Ratusan nelayan kerang darah di Muara Badak, Kukar, menggelar demo di depan kantor PHSS, 18 Juni 2025 lalu. (Dok. Koalisi Peduli Nelayan Kerang Darah Muara Badak )
Terkait pemulihan lingkungan dan ganti rugi kepada nelayan terdampak, Rizal menyebut prosesnya masih berjalan. “KLH bersama BPLH, pemerintah daerah, dan para ahli sedang melakukan verifikasi lanjutan serta proses sengketa lingkungan. Semua dilakukan sesuai prosedur dan peraturan yang berlaku,” tutupnya.
Sebagai informasi, pencemaran di perairan Muara Badak, Kabupaten Kukar, yang terjadi pada akhir 2024 kemarin menyebabkan kematian masal kerang darah milik nelayan. Tak tanggung-tanggung, kerugian akibat kematian masal kerang milik nelayan ini mencapai hampir Rp69 miliar.

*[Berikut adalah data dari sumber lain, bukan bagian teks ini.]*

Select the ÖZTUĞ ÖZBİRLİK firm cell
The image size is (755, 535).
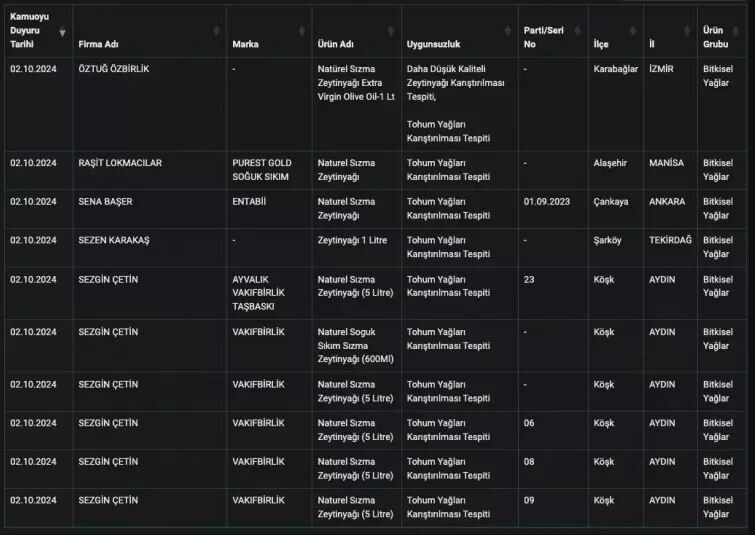(113, 69)
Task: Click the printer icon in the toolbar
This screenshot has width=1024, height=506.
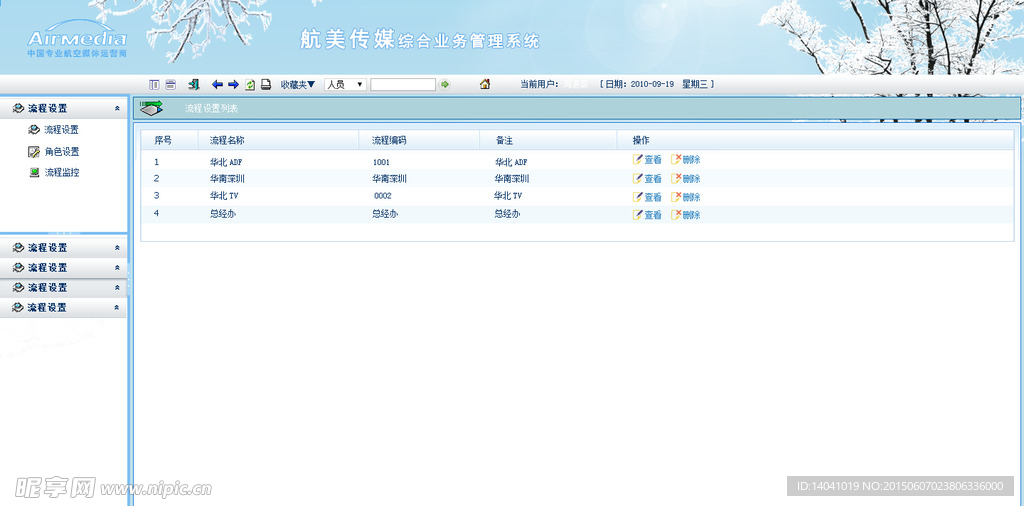Action: pos(266,85)
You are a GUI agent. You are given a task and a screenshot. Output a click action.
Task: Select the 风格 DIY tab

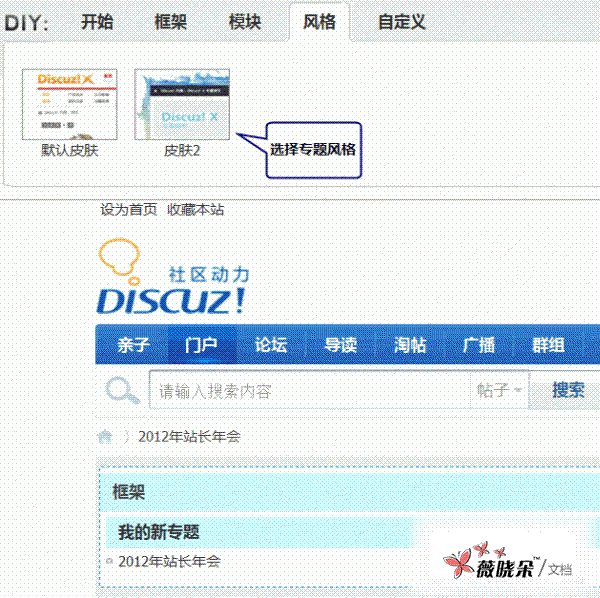tap(319, 21)
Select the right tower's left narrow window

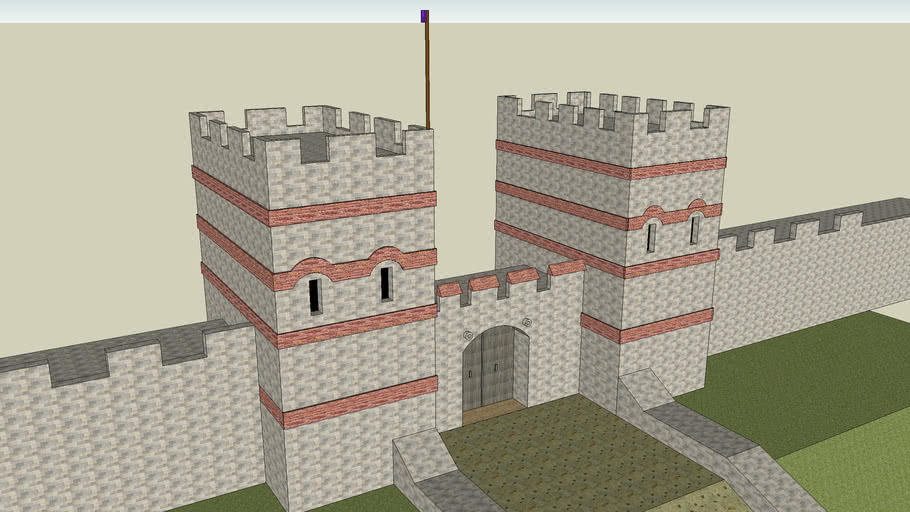click(651, 237)
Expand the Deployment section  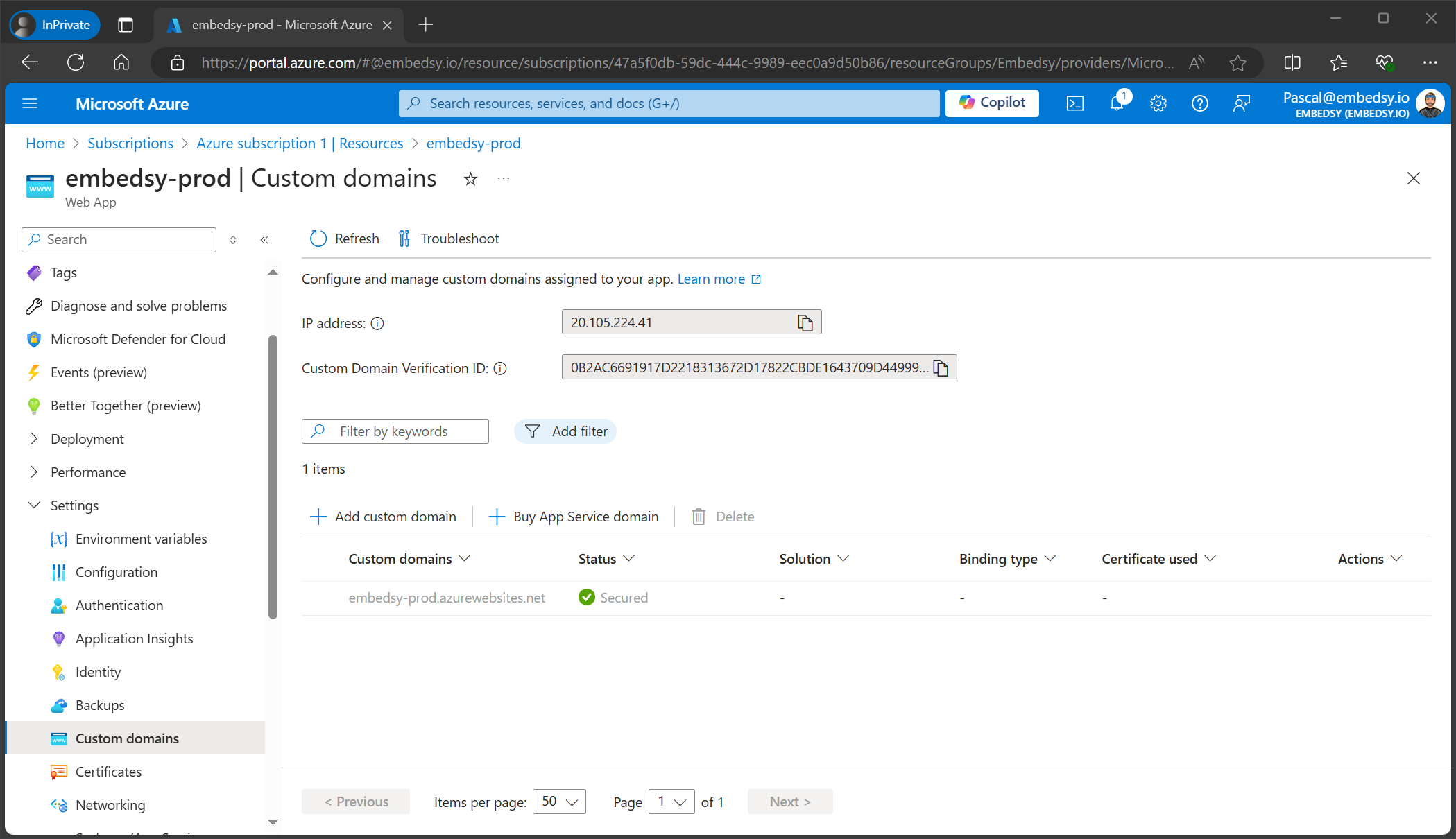tap(34, 439)
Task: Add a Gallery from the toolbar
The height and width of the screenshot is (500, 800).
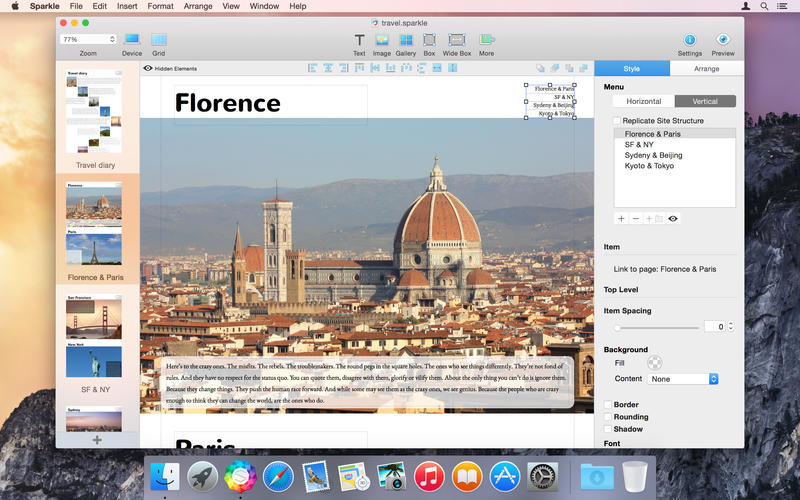Action: [x=406, y=40]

Kasus pencemaran ini kemudian berlanjut ke ranah hukum. Warga yang terdampak pencemaran melaporkan PT PHSS, yang diduga jadi biang pencemaran ke Polda Kaltim pada awal Juni 2025 silam.
PT Pertamina Hulu Indonesia (PHI) menyatakan keprihatinan atas gagal panen kerang darah yang terjadi di Kecamatan Muara Badak, Kutai Kartanegara, terutama di Desa Tanjung Limau. Perusahaan mengaku memahami kesulitan masyarakat terdampak dan telah menyalurkan bantuan bersama Dinas Sosial Kutai Kartanegara pada Maret lalu.

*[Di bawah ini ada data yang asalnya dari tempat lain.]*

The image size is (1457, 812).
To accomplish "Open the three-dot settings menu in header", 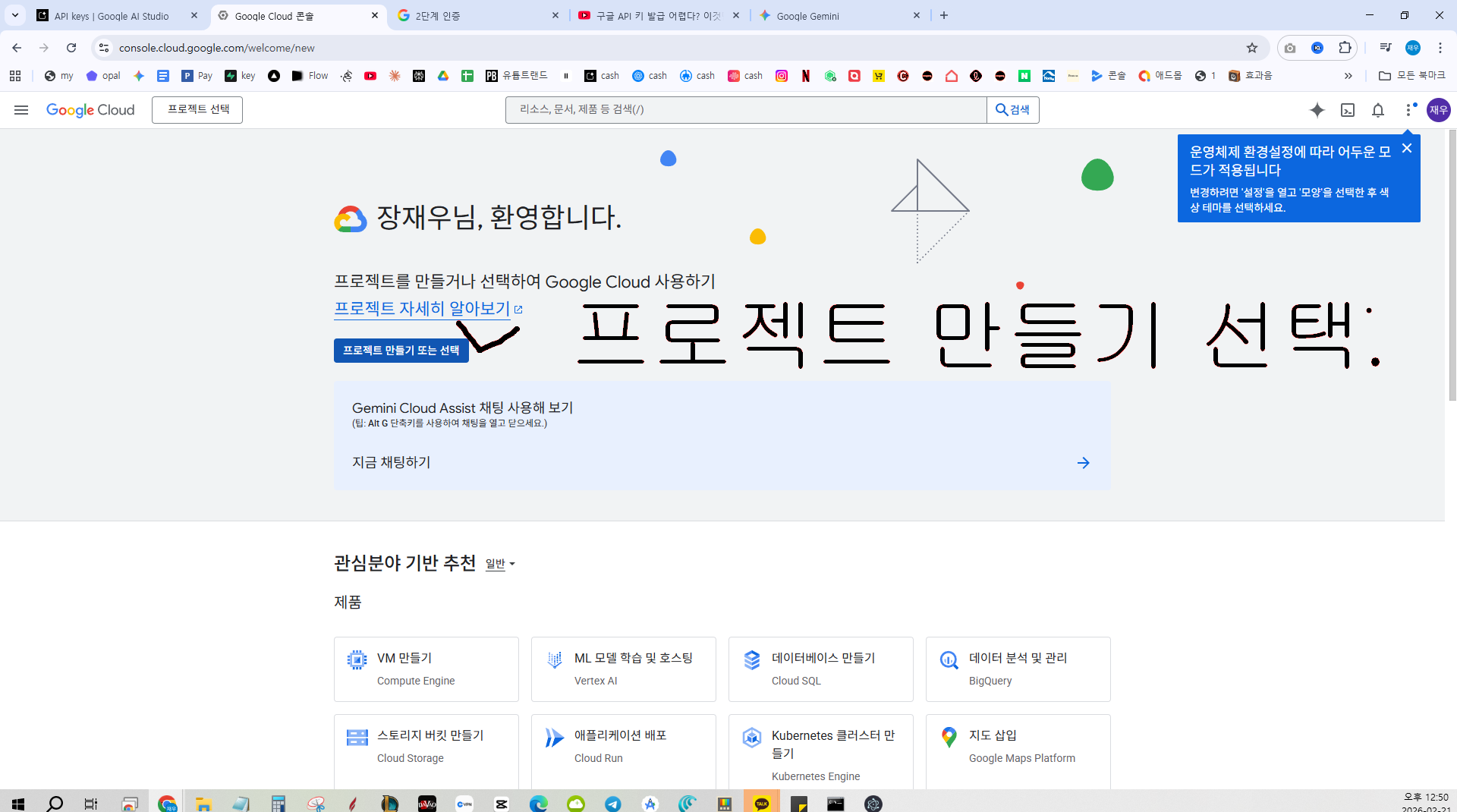I will coord(1409,110).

Hingga kini, PHI masih menunggu keputusan resmi dari Kementerian Lingkungan Hidup terkait hasil investigasi dugaan pencemaran laut yang dilakukan Tim Penegakan Hukum pada Mei 2025. PHI menegaskan bahwa seluruh kegiatan operasional migas dijalankan sesuai dengan ketentuan dan peraturan yang berlaku.
Manajer Comrel & CID PHI, Dony Indrawan, menyebut perusahaan siap bekerja sama dengan pemerintah dan menghormati keputusan KLH sebagai bentuk komitmen untuk terus meningkatkan kinerja pengelolaan lingkungan di wilayah operasinya.